- Trecho da fonte -
□ □ □
Pular para o conteúdo principal

BRASIL NÃO CONHECE O VERDADEIRO SENTIDO DOS ANOS 80

A BANDA BRITÂNICA WEATHER PROPHETS FOI UMA DE MINHAS REFERÊNCIAS DA MINHA ADOLESCÊNCIA, NOS ANOS 80.

As pessoas, no Brasil, não conseguem entender o que foram realmente os anos 80.

Limitam tudo à televisão e a outras referências bastante superficiais ou genéricas.

A década de 1980 é encarada no Brasil sob o ponto de vista de uma criança de 12 anos que ouvia rádios pop como Transamérica e via Xou da Xuxa e o programa do Bozo.

As pessoas nascidas a partir de 1978 e que criaram aberrações como os roqueiros que só ouvem uma música de cada banda ou, quando muito, apenas os "grandes sucessos", viveram essa época, no sentido que prevalece nas narrativas de hoje.
□ □ □
- Registros das tarefas -

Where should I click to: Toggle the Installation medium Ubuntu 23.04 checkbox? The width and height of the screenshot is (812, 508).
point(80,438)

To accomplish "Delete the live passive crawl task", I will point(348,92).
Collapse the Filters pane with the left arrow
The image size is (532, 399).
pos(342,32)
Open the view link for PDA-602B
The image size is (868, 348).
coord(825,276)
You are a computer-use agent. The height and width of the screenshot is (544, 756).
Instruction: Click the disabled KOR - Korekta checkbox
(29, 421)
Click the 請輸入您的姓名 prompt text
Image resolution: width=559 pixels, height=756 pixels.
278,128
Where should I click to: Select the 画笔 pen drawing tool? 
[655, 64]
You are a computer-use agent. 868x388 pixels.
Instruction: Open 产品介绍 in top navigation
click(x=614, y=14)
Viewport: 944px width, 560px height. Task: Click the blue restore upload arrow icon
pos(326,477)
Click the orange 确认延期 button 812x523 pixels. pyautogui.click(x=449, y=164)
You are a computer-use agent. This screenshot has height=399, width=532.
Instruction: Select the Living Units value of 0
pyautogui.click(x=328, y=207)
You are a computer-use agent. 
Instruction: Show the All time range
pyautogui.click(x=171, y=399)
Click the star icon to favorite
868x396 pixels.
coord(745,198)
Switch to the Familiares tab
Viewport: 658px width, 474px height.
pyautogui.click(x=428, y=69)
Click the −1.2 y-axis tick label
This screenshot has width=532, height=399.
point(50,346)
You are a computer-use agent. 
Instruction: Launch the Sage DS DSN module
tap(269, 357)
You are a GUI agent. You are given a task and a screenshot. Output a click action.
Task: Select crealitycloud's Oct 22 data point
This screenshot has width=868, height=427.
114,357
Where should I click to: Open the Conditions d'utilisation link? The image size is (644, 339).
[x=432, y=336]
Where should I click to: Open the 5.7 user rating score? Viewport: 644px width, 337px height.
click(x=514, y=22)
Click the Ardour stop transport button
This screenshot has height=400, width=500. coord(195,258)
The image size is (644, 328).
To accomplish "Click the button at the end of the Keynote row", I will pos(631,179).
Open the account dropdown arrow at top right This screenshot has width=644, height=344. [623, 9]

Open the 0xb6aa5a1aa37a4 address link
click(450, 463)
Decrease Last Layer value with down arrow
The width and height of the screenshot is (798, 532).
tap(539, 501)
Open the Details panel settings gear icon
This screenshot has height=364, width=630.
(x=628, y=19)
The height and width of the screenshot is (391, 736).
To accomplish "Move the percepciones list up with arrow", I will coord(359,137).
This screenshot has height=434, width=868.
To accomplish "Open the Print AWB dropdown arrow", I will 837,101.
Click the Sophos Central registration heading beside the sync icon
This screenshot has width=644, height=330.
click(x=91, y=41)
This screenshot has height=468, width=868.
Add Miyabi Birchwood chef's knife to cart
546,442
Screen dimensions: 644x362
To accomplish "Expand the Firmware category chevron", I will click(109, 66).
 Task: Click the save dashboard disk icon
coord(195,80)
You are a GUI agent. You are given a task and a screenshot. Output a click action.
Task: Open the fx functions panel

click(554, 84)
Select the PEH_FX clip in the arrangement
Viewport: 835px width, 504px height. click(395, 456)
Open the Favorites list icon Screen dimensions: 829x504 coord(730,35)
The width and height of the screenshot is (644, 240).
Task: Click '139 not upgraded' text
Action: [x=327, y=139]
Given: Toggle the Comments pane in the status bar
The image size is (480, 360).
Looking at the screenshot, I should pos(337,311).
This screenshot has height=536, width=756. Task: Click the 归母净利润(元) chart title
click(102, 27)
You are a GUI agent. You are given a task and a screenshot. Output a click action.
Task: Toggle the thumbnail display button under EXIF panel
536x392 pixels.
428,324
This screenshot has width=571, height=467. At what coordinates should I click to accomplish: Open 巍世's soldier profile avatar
□ □ □
- Complete o seguinte -
• a. Transcreva do texto sobre os anos 80 o trecho que começa em "As pessoas, no" e vai até "narrativas de hoje.".
• b. Reúna e copie todas as linhas dos registros em que aparece a palavra "point".

- Respostas em ordem -
• a.
As pessoas, no Brasil, não conseguem entender o que foram realmente os anos 80.

Limitam tudo à televisão e a outras referências bastante superficiais ou genéricas.

A década de 1980 é encarada no Brasil sob o ponto de vista de uma criança de 12 anos que ouvia rádios pop como Transamérica e via Xou da Xuxa e o programa do Bozo.

As pessoas nascidas a partir de 1978 e que criaram aberrações como os roqueiros que só ouvem uma música de cada banda ou, quando muito, apenas os "grandes sucessos", viveram essa época, no sentido que prevalece nas narrativas de hoje.

• b.
point(80,438)
To accomplish "Delete the live passive crawl task", I will point(348,92).
point(50,346)
Task: Select crealitycloud's Oct 22 data point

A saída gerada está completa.